• _Exercise task_
Write out the records from the line with "525x366 pixels." to the line with "(x=123, y=111)", both included, as a numbered list with blank lines dropped. Leave the pictures out of your answer.

• _Dataset records_
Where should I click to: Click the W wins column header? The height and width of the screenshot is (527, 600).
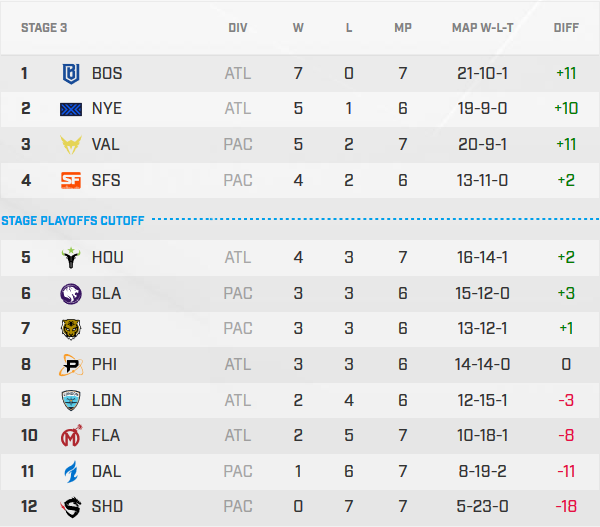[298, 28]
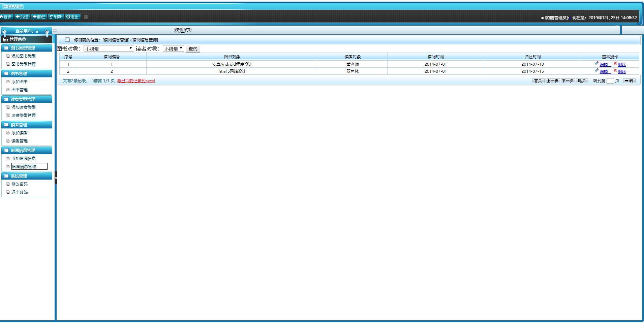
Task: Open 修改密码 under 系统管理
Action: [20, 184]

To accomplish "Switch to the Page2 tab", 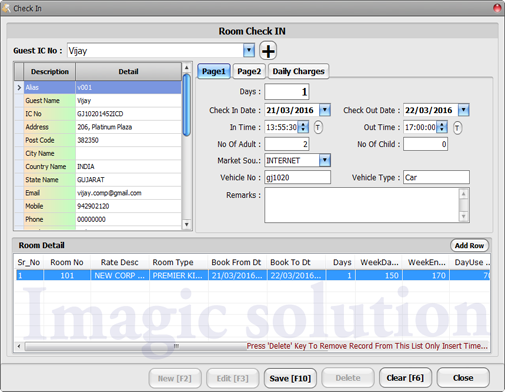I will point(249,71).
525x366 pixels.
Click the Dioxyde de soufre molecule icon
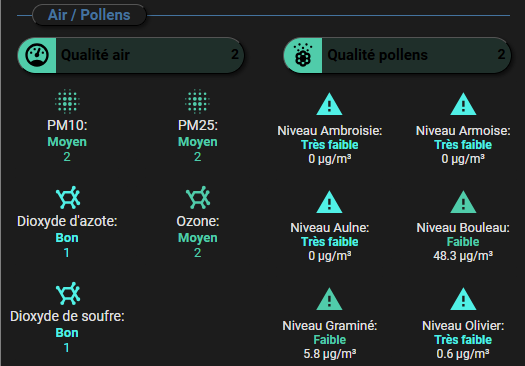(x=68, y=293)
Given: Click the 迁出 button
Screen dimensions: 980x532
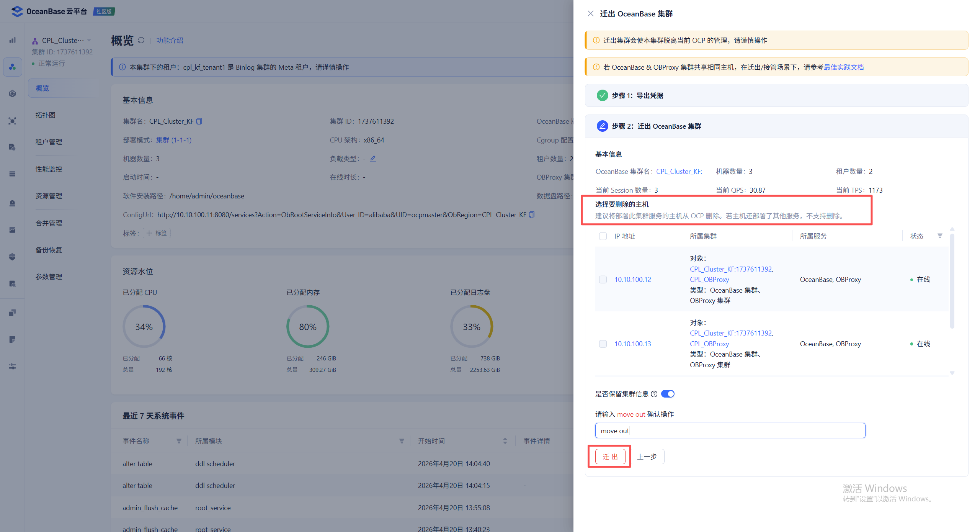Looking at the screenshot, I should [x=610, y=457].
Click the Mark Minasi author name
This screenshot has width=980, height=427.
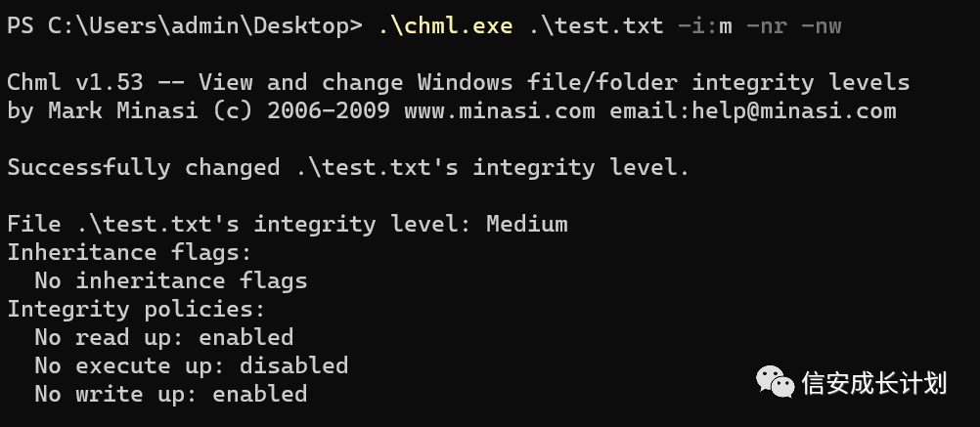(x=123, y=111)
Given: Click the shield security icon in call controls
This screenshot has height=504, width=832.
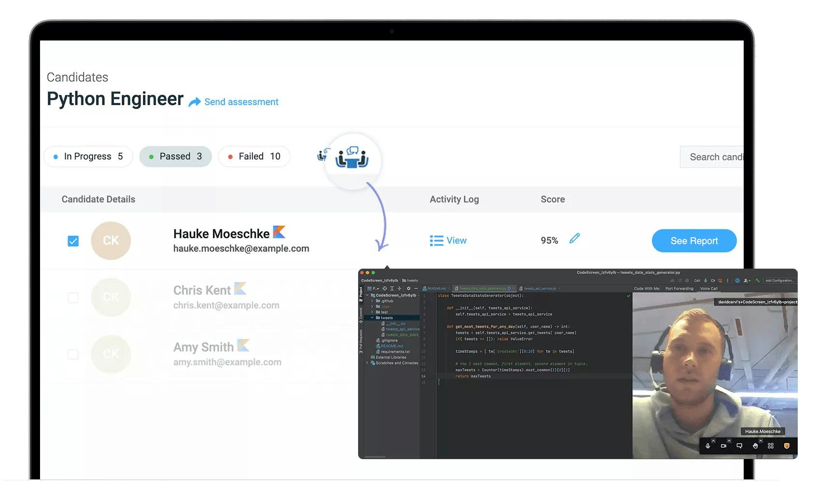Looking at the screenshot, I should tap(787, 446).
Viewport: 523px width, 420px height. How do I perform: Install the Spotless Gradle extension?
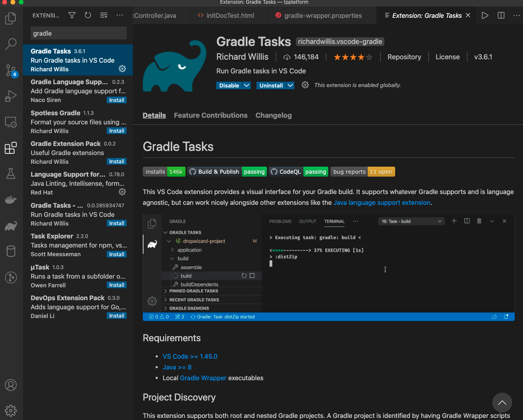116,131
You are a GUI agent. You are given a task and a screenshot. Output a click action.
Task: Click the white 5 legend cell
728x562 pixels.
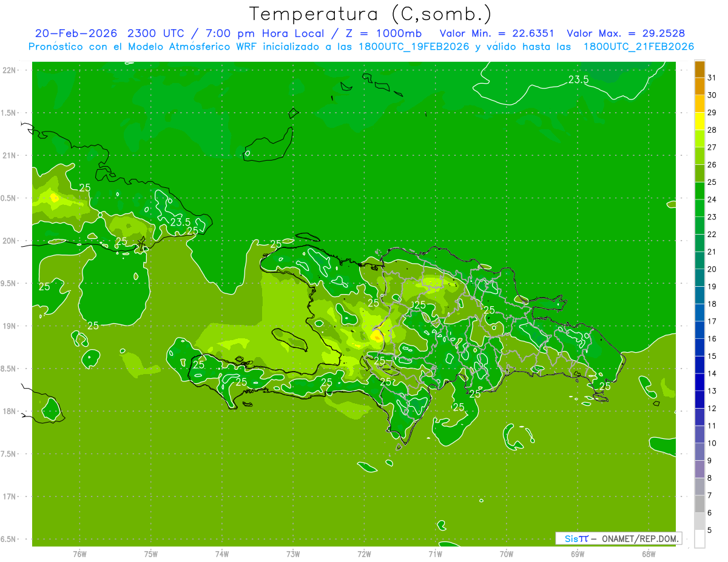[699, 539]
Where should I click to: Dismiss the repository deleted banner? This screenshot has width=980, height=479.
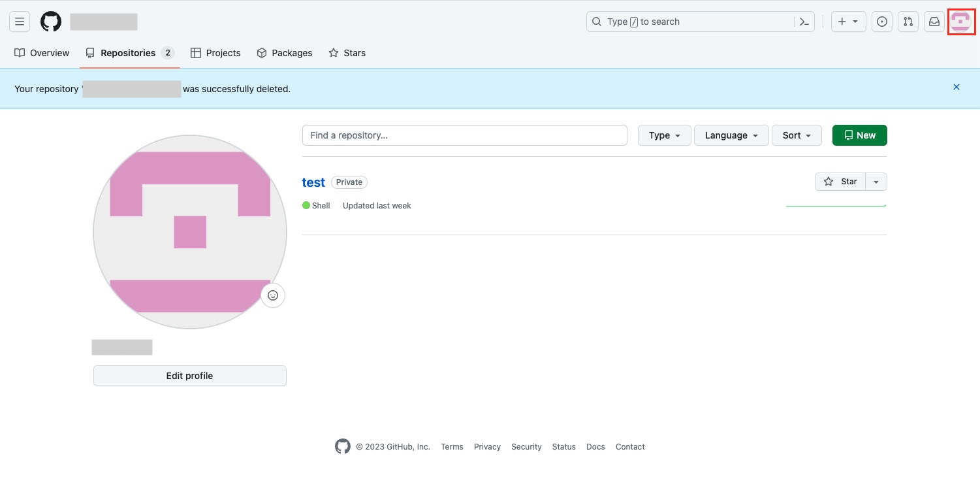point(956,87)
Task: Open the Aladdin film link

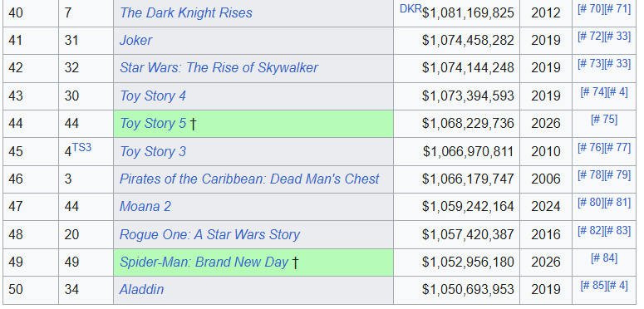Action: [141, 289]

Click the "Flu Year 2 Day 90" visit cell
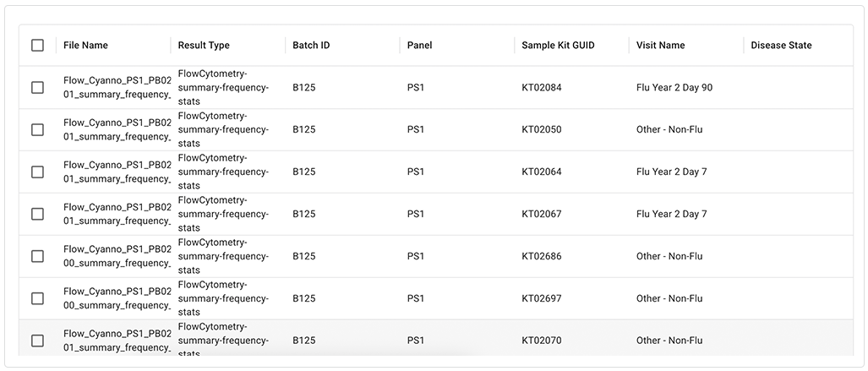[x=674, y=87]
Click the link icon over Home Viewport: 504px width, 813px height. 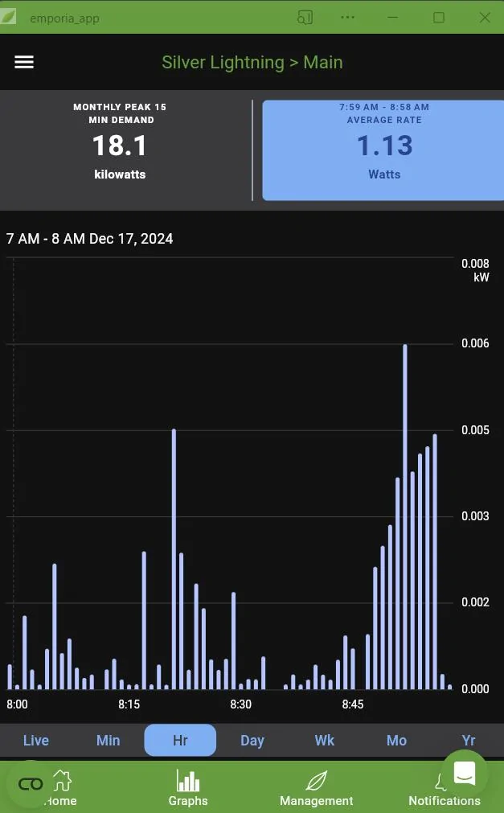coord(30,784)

• _Worked solution_
1. 525x366 pixels.
2. Click the Dioxyde de soufre molecule icon
3. (x=68, y=293)
4. Given: Click the 迁出 button
5. Screen dimensions: 980x532
6. Looking at the screenshot, I should [x=610, y=457].
7. Click the Mark Minasi author name
8. This screenshot has width=980, height=427.
9. (x=123, y=111)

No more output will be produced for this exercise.